Data items

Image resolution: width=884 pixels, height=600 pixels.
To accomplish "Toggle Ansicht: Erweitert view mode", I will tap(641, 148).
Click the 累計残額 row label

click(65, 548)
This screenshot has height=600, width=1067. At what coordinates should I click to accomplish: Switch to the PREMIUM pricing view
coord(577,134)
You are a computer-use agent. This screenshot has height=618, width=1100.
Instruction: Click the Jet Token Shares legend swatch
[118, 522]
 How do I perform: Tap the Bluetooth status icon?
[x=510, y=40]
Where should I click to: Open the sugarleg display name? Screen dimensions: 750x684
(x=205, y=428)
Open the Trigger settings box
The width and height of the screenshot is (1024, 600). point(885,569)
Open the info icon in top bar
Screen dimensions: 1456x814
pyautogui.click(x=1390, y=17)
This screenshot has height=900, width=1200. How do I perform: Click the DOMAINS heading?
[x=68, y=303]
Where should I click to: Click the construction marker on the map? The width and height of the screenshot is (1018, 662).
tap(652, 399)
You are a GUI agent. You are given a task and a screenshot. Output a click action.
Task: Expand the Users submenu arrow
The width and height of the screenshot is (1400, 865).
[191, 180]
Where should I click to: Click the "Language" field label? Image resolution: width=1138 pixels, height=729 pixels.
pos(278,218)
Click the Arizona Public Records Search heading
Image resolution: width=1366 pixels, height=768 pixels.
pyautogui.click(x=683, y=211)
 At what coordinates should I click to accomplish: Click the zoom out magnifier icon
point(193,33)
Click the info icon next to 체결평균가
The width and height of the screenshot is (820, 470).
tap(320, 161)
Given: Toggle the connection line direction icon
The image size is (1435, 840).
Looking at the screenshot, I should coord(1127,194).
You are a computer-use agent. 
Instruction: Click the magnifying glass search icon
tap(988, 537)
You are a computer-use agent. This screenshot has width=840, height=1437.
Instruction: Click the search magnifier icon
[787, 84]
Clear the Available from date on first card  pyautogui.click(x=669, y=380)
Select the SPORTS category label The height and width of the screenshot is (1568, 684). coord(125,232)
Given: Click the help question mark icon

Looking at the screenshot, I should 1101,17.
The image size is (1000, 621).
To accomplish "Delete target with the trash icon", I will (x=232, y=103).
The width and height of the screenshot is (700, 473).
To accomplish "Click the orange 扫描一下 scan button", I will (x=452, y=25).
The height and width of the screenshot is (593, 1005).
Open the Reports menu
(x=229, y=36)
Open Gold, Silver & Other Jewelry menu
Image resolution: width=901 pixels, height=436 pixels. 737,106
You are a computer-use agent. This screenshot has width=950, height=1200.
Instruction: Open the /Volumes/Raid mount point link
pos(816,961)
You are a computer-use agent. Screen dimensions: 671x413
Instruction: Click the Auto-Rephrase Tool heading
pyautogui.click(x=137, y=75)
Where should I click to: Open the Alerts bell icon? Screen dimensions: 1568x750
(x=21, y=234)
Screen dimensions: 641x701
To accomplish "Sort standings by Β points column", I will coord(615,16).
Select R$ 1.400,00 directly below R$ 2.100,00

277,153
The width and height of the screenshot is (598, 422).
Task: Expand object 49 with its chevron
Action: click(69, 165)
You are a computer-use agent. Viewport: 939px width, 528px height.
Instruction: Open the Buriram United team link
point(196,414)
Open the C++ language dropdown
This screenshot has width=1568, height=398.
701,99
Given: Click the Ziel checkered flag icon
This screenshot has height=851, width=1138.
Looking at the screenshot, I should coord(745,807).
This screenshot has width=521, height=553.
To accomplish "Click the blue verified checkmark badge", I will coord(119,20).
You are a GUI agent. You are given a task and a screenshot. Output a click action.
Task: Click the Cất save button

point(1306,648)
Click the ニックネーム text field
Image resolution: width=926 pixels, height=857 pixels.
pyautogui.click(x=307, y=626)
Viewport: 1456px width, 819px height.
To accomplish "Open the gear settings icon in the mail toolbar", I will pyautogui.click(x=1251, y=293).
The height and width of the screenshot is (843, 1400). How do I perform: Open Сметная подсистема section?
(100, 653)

DIRECTIONS
An exact copy of every record above is what's needed here.

WRITTEN RESPONSE
Image resolution: width=884 pixels, height=600 pixels.
To accomplish "Toggle Ansicht: Erweitert view mode", I will tap(641, 148).
Click the 累計残額 row label

click(65, 548)
This screenshot has height=600, width=1067. At what coordinates should I click to accomplish: Switch to the PREMIUM pricing view
coord(577,134)
You are a computer-use agent. This screenshot has height=618, width=1100.
Instruction: Click the Jet Token Shares legend swatch
[118, 522]
 How do I perform: Tap the Bluetooth status icon?
[x=510, y=40]
Where should I click to: Open the sugarleg display name? Screen dimensions: 750x684
(x=205, y=428)
Open the Trigger settings box
The width and height of the screenshot is (1024, 600). point(885,569)
Open the info icon in top bar
Screen dimensions: 1456x814
pyautogui.click(x=1390, y=17)
This screenshot has height=900, width=1200. How do I perform: Click the DOMAINS heading?
[x=68, y=303]
Where should I click to: Click the construction marker on the map? The width and height of the screenshot is (1018, 662).
tap(652, 399)
You are a GUI agent. You are given a task and a screenshot. Output a click action.
Task: Expand the Users submenu arrow
The width and height of the screenshot is (1400, 865).
[191, 180]
Where should I click to: Click the "Language" field label? Image resolution: width=1138 pixels, height=729 pixels.
pos(278,218)
Click the Arizona Public Records Search heading
Image resolution: width=1366 pixels, height=768 pixels.
pyautogui.click(x=683, y=211)
 At what coordinates should I click to accomplish: Click the zoom out magnifier icon
point(193,33)
Click the info icon next to 체결평균가
The width and height of the screenshot is (820, 470).
tap(320, 161)
Given: Toggle the connection line direction icon
The image size is (1435, 840).
Looking at the screenshot, I should coord(1127,194).
You are a computer-use agent. 
Instruction: Click the magnifying glass search icon
tap(988, 537)
You are a computer-use agent. This screenshot has width=840, height=1437.
Instruction: Click the search magnifier icon
[787, 84]
Clear the Available from date on first card  pyautogui.click(x=669, y=380)
Select the SPORTS category label The height and width of the screenshot is (1568, 684). coord(125,232)
Given: Click the help question mark icon

Looking at the screenshot, I should 1101,17.
The image size is (1000, 621).
To accomplish "Delete target with the trash icon", I will (x=232, y=103).
The width and height of the screenshot is (700, 473).
To accomplish "Click the orange 扫描一下 scan button", I will (x=452, y=25).
The height and width of the screenshot is (593, 1005).
Open the Reports menu
(x=229, y=36)
Open Gold, Silver & Other Jewelry menu
Image resolution: width=901 pixels, height=436 pixels. 737,106
You are a computer-use agent. This screenshot has width=950, height=1200.
Instruction: Open the /Volumes/Raid mount point link
pos(816,961)
You are a computer-use agent. Screen dimensions: 671x413
Instruction: Click the Auto-Rephrase Tool heading
pyautogui.click(x=137, y=75)
Where should I click to: Open the Alerts bell icon? Screen dimensions: 1568x750
(x=21, y=234)
Screen dimensions: 641x701
To accomplish "Sort standings by Β points column", I will coord(615,16).
Select R$ 1.400,00 directly below R$ 2.100,00

277,153
The width and height of the screenshot is (598, 422).
Task: Expand object 49 with its chevron
Action: click(69, 165)
You are a computer-use agent. Viewport: 939px width, 528px height.
Instruction: Open the Buriram United team link
point(196,414)
Open the C++ language dropdown
This screenshot has width=1568, height=398.
701,99
Given: Click the Ziel checkered flag icon
This screenshot has height=851, width=1138.
Looking at the screenshot, I should coord(745,807).
This screenshot has width=521, height=553.
To accomplish "Click the blue verified checkmark badge", I will coord(119,20).
You are a GUI agent. You are given a task and a screenshot. Output a click action.
Task: Click the Cất save button

point(1306,648)
Click the ニックネーム text field
Image resolution: width=926 pixels, height=857 pixels.
pyautogui.click(x=307, y=626)
Viewport: 1456px width, 819px height.
To accomplish "Open the gear settings icon in the mail toolbar", I will pyautogui.click(x=1251, y=293).
The height and width of the screenshot is (843, 1400). How do I perform: Open Сметная подсистема section?
(100, 653)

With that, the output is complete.